Justin King: "We've been doing a great job for customers"
Sainsbury's has said it enjoyed its "best ever Christmas performance" after recording strong sales growth in the last three months of 2008.
In the 13 weeks to 3 January, the supermarket group saw like-for-like sales, excluding petrol, rise by 4.5% from a year earlier.
Sainsbury's added that 23 December was its busiest trading day to date.
Trading was helped by a huge increase in demand for its "basics" range, which saw sales rise 40% from a year ago.
Total sales, which includes new store openings, were up 5.3% compared with the same period a year before.
Sainsbury's has 509 supermarkets, 276 smaller convenience store outlets and employs 150,000 people.
Despite the better-than-expected trading performance, Sainsbury's chief executive Justin King said the economic environment remained "particularly challenging", and that this was expected to continue in 2009.
Concerns still persist that a highly vulnerable UK economy leaves Sainsbury more exposed than rivals such as Tesco
The firm said its online sales had risen by 27% during the quarter, helped by a record number of orders in the week before Christmas.
Sainsbury's also said that it had enjoyed "good" growth in its non-food business.
It said it was "delighted" with sales of Tu, its own-brand clothing range, and said it was now the eighth-largest retailer by volume in the UK clothing market, with a share of 2.3%.
"Sainsbury appears to be gauging the mood of UK consumers extremely well," said Keith Bowman, equity analyst at Hargreaves Lansdown Stockbrokers.

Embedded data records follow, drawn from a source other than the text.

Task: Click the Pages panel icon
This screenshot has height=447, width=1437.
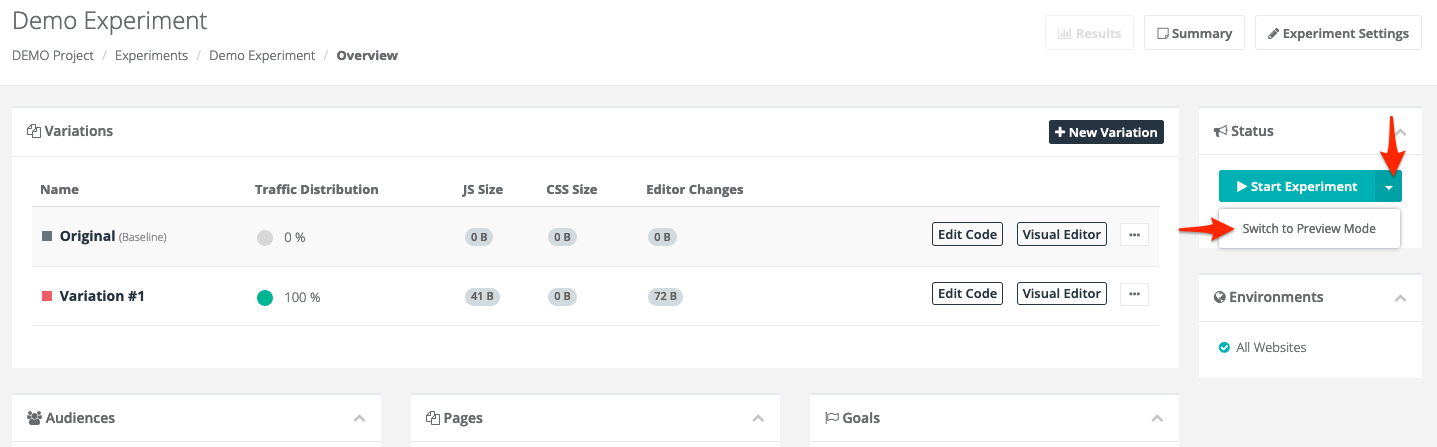Action: tap(432, 418)
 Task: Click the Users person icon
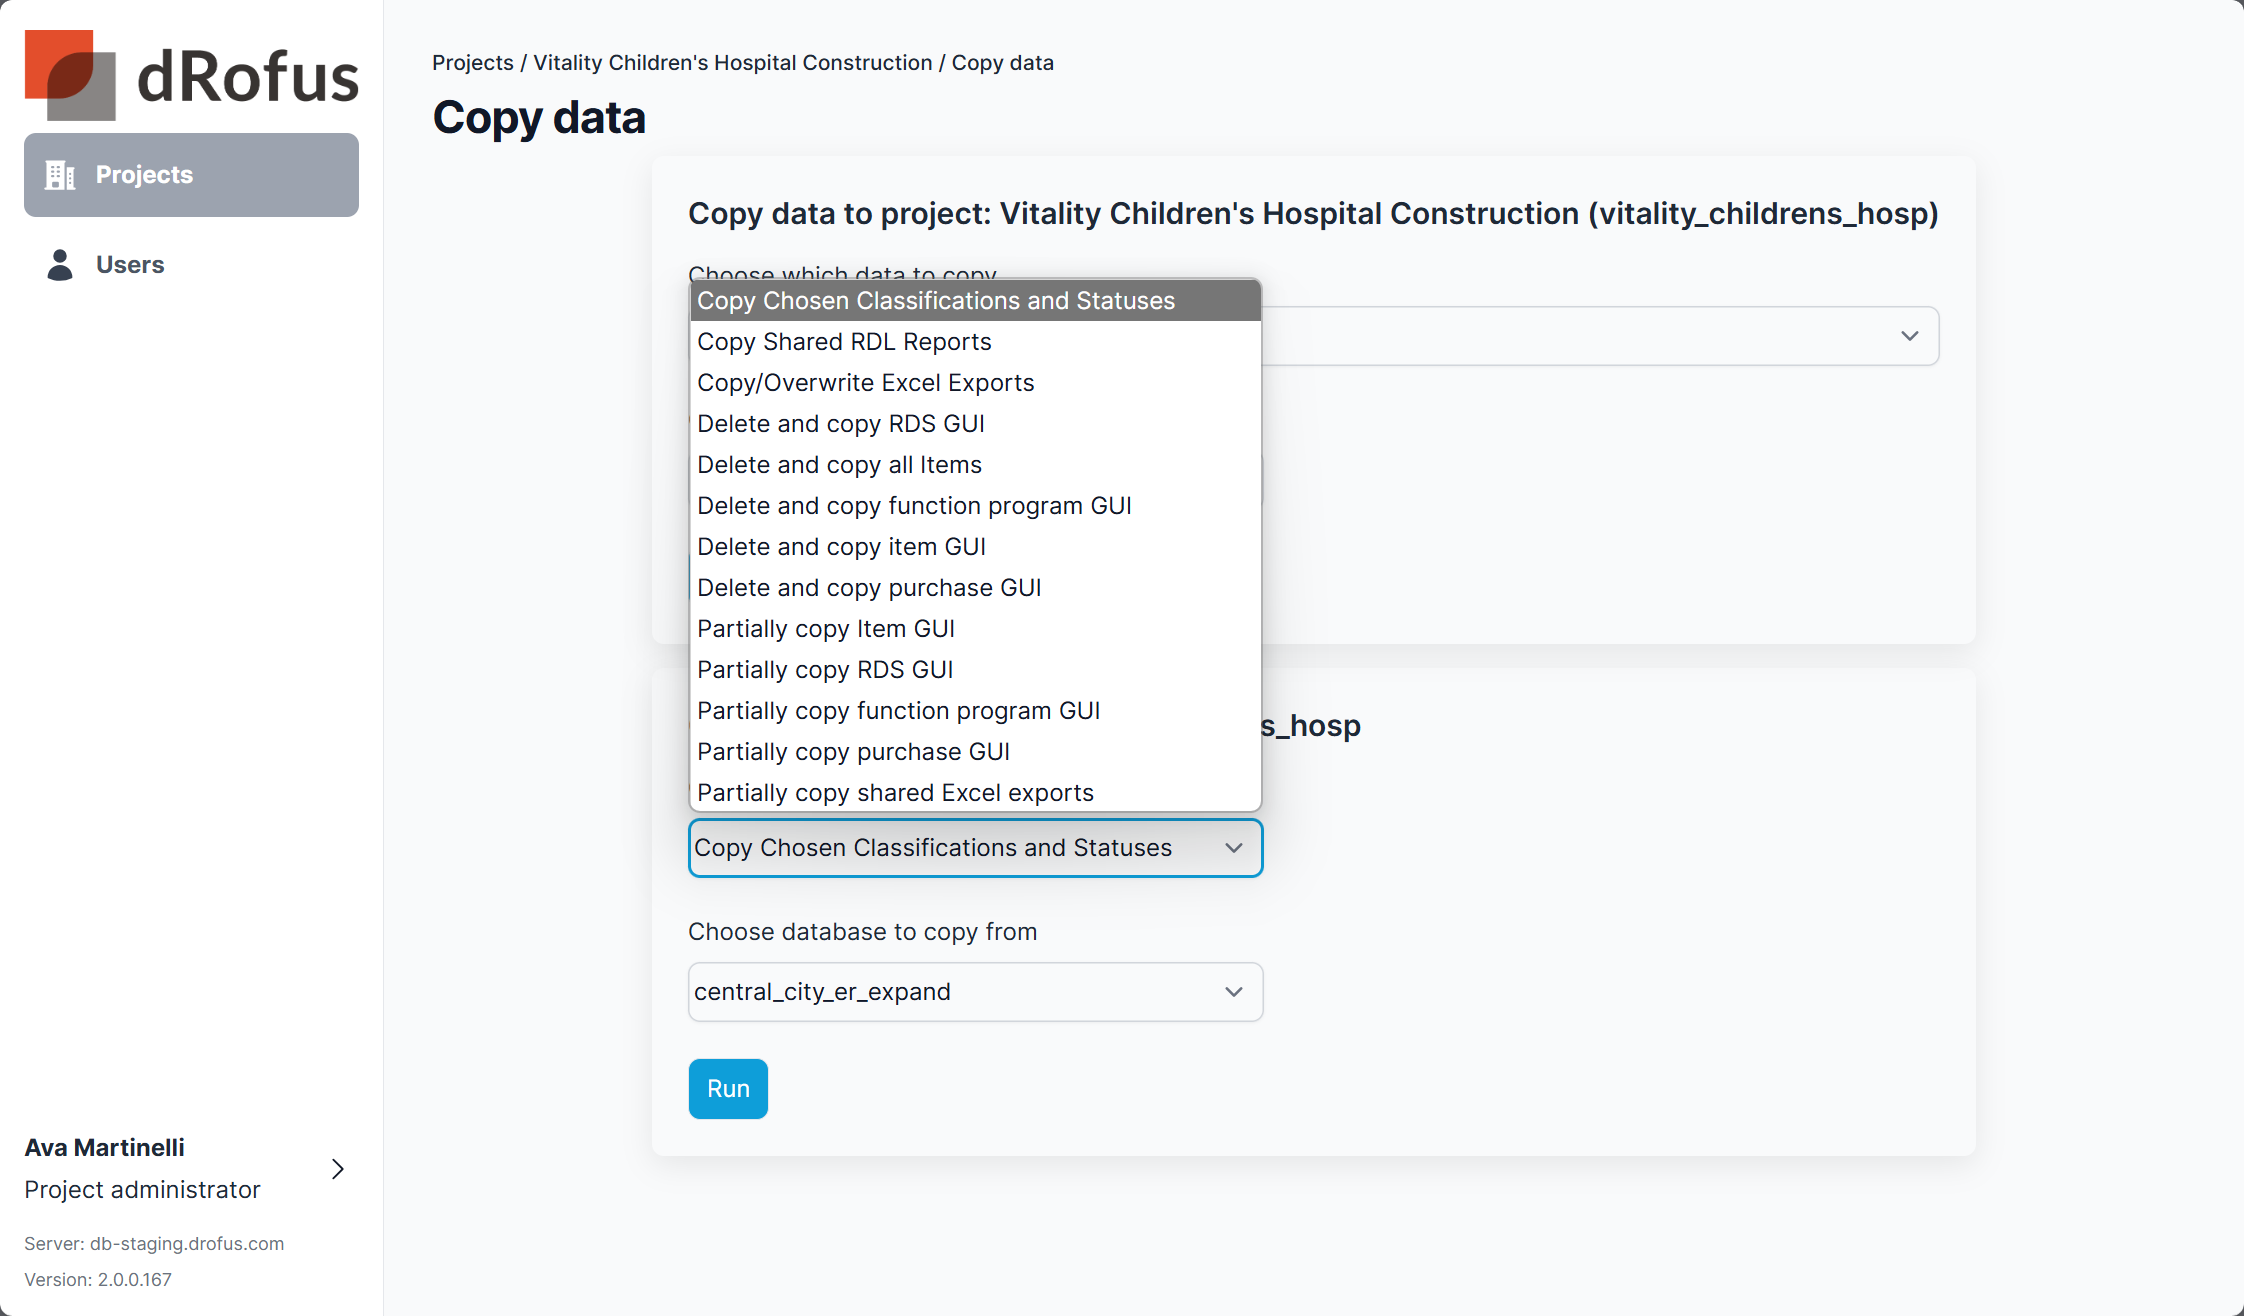click(x=60, y=265)
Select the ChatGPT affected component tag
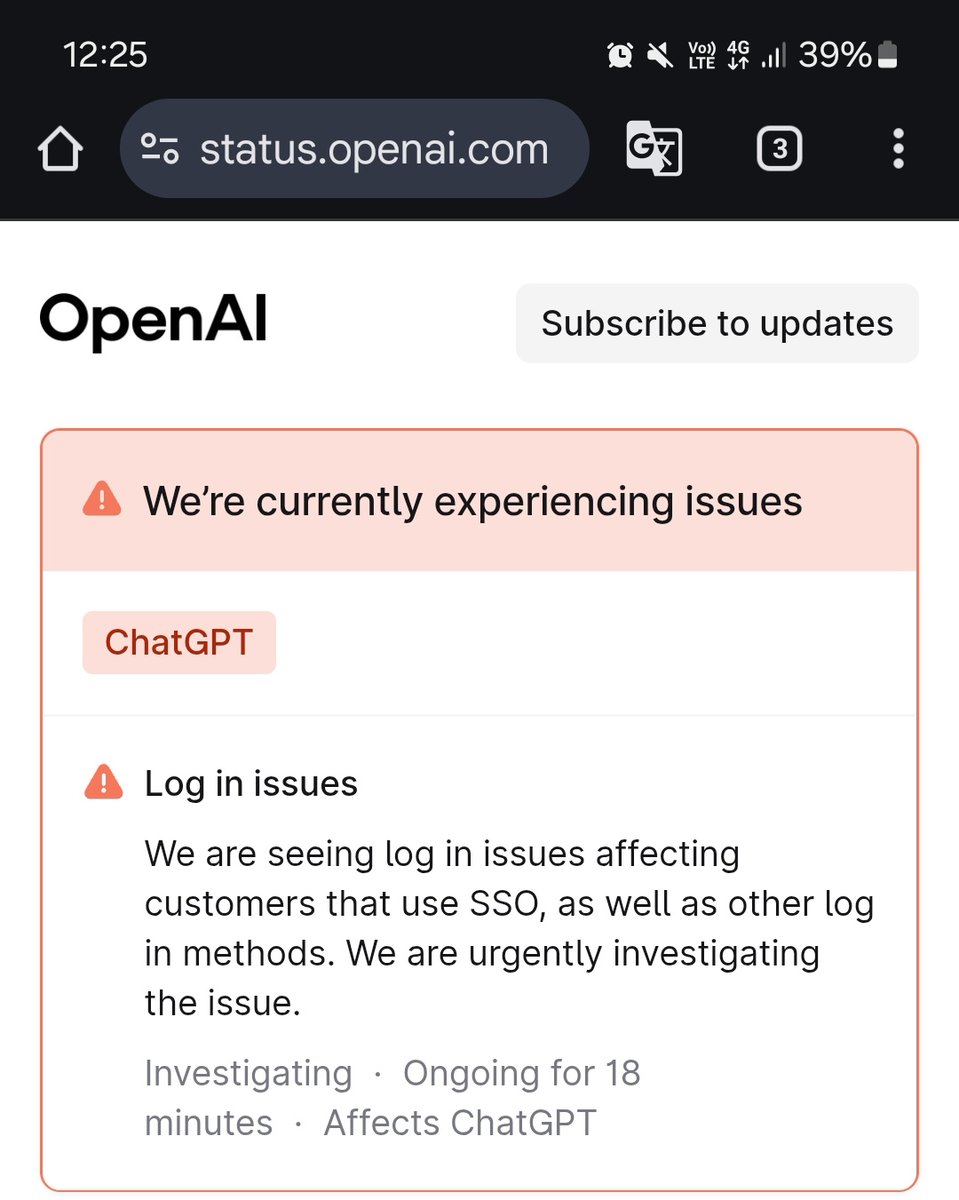 pos(178,642)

"The group is capitalising on its perceived offering of quality products, combining aggressive pricing promotions in hope of capturing consumers' desire to 'feel good' in the face of an economic downturn whilst reducing expenditure."
However, Mr Bowman added that there were worries that price-cutting promotions could hit profit margins.
And he added: "Concerns still persist that a highly vulnerable UK economy leaves Sainsbury more exposed than rivals such as Tesco, with its international portfolio."
Sainsbury's is the first of the major supermarket chains to report its trading in the run-up to Christmas.
Updates from other retailers have suggested that trading over the festive season was not as bad as some had expected.
This week, Marks and Spencer, Next and Debenhams have all reported a fall in like-for-like sales over the festive period, but the declines were not as bad as had been feared by some.
More retailers issued their Christmas trading updates on Thursday:
Discount fashion retailer Peacocks said like-for-like sales for the two weeks to 3 January had jumped by 22% from a year ago, and announced plans to open up to 50 new stores over the next two years creating up to 750 jobs. The privately-owned chain already has 526 stores
• Department store group House of Fraser said like-for-like sales had fallen 1.5% in the five weeks to 3 January, but added that its profit had increased over the festive period
• Fashion brand Ted Baker said total sales from 1 November to 24 December had risen by 7.2% from a year ago, but said it expected full-year profit to be at the lower end of market expectations
• Wine warehouse chain Majestic Wine said UK like-for-like sales had dropped 2.9% in the 10 weeks to 5 January, with champagne sales falling.